If Thursday's practice is any indication, Cauley-Stein won't be able to be kept off the floor. After working out individually late on Wednesday, Cauley-Stein looked like a different player the next day.
"It was good to see him back to instead of avoiding everything, creating and doing the stuff that we've all seen him do," Calipari said. "You go down that road and you start thinking the wrong way -- this game is more mental than anything else. And for him, he got away from what he was doing to make himself and set himself apart."
After playing with him on Thursday, Andrew Harrison stated in no uncertain terms his belief that Cauley-Stein will be back in a big way when UK takes on Georgia (10-7, 4-1 SEC) on Saturday at 1:30 p.m. ET (SEC Network). If he is, Harrison knows what that can mean.
"He's probably the best center in the country and we need him to be as good as we can be," Harrison said.
UK will certainly need all hands on deck against the visiting Bulldogs. Georgia has won four of five to open SEC play, taking down Missouri on the road, Arkansas at home and only losing at Florida.
"They're playing exactly how they have to play to win," Calipari said. "Their guards are scoring. They're shooting the 3 when they need it. They're plus-10 rebounds in our league right now."
Guards Charles Mann (13.1 points per game) and Kenny Gaines (12.0) lead a balanced scoring attack, but Georgia remains simply "the next challenge up" in Calipari's eyes, a measuring stick for UK's progress. He knows exactly the things he'll be looking for.
"When we really, truly start playing for each other," Calipari said. "Where we have no ball-stoppers on offense. That ball moves or you make a play. On defense, that we play an entire possession and we show energy for our team, not just when we're guarding the ball. When we're not guarding the ball.
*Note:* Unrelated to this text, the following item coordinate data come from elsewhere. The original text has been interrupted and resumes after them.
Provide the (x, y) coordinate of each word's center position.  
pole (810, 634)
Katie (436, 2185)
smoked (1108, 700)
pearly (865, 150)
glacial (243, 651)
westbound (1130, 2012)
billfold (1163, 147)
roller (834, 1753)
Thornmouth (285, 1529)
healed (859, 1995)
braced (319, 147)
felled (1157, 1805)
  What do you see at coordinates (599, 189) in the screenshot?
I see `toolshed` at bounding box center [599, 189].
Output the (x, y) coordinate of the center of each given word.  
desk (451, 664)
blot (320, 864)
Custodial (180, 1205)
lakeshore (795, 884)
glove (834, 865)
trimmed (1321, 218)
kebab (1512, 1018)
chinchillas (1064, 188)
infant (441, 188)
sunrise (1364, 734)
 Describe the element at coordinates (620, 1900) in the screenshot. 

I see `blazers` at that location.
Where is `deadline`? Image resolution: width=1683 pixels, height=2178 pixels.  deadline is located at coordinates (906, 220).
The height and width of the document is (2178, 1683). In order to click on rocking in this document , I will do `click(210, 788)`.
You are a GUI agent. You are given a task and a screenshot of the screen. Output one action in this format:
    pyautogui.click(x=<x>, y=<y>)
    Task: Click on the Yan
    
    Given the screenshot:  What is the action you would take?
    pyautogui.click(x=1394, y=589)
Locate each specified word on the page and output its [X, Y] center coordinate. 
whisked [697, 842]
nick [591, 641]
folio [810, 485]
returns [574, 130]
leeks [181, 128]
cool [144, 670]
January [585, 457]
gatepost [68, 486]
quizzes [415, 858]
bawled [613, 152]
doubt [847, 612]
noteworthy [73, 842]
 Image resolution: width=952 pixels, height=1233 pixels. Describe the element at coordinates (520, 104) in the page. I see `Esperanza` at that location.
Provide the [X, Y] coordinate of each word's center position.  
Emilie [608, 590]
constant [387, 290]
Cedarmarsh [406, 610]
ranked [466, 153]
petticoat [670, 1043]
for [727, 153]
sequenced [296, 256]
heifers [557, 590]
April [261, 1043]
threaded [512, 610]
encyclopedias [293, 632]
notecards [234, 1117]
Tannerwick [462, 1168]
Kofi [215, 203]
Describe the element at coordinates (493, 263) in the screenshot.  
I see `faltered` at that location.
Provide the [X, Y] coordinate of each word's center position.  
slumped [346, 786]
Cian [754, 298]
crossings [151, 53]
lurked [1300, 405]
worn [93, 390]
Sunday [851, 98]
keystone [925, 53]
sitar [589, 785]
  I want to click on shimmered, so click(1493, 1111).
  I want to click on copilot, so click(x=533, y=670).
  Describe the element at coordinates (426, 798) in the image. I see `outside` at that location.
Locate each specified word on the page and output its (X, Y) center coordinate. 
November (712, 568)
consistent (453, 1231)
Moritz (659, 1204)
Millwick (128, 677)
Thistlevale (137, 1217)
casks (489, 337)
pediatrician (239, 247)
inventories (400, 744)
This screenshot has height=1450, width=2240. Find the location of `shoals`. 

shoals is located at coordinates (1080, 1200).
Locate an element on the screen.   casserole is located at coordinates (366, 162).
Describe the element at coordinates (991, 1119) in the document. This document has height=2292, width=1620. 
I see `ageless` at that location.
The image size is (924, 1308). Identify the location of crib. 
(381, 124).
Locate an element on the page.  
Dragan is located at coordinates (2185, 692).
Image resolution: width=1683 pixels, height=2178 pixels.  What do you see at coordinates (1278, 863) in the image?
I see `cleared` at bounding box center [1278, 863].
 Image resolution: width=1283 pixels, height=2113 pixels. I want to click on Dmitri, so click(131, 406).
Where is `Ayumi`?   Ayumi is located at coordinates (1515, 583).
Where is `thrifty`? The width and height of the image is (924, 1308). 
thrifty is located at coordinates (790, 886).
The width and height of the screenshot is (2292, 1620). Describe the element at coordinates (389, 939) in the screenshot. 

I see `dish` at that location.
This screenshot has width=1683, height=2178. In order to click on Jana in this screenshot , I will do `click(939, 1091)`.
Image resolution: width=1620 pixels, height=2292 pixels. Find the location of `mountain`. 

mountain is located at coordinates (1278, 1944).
That we block out on an errant shot with 0.2 seconds to go, because we're gonna finish the possession."
It's unlikely all those things will happen together on Saturday, but the Cats are working to get there eventually.
"When we get there, you'll see this team take a quantum leap," Calipari said.
Polson to have high-school jersey retired Friday
UK will take a break from its Georgia preparations to celebrate with Jarrod Polson as he has his jersey retired at West Jessamine High School on Friday night.
"I told them yesterday we were all going to go and be there for him, and they went crazy for him," Calipari said. "And what a great gesture for their high school to do."
Polson averaged 18.2 points, 6.4 assists and 4.9 rebounds as a senior, leading his team to a Sweet Sixteen berth and finishing his career as the school's all-time leading scorer with 1,884 points.
Even so, it's an honor Polson didn't see coming.
"I was pretty shocked," Polson said. "I didn't really know they do it actually while you're in college or anything like that so when they told me I was pretty excited and my family was pretty happy about it so I think it'll be a good night."